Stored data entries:
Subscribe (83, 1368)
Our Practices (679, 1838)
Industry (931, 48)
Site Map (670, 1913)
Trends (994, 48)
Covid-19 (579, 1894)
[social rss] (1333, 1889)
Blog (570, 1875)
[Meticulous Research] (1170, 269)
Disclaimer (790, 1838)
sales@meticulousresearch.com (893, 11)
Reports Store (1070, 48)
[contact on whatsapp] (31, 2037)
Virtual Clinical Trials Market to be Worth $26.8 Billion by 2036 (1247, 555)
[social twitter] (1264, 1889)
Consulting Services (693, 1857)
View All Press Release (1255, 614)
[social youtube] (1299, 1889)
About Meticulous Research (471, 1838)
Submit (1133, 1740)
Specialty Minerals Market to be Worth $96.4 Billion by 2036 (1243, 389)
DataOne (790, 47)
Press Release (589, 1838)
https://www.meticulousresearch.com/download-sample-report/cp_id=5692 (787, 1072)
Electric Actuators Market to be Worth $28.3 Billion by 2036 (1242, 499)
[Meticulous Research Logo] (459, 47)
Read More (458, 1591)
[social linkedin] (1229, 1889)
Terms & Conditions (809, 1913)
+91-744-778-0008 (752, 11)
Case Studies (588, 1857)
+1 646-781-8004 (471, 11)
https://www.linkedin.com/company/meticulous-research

[What is being asked]
Word for word, repeat the lines from the one holding "Virtual Clinical Trials" through the last line of the entries, both included.

[Reply to the task]
Virtual Clinical Trials Market to be Worth $26.8 Billion by 2036 (1247, 555)
[social twitter] (1264, 1889)
Consulting Services (693, 1857)
View All Press Release (1255, 614)
[social youtube] (1299, 1889)
About Meticulous Research (471, 1838)
Submit (1133, 1740)
Specialty Minerals Market to be Worth $96.4 Billion by 2036 (1243, 389)
DataOne (790, 47)
Press Release (589, 1838)
https://www.meticulousresearch.com/download-sample-report/cp_id=5692 (787, 1072)
Electric Actuators Market to be Worth $28.3 Billion by 2036 (1242, 499)
[Meticulous Research Logo] (459, 47)
Read More (458, 1591)
[social linkedin] (1229, 1889)
Terms & Conditions (809, 1913)
+91-744-778-0008 (752, 11)
Case Studies (588, 1857)
+1 646-781-8004 (471, 11)
https://www.linkedin.com/company/meticulous-research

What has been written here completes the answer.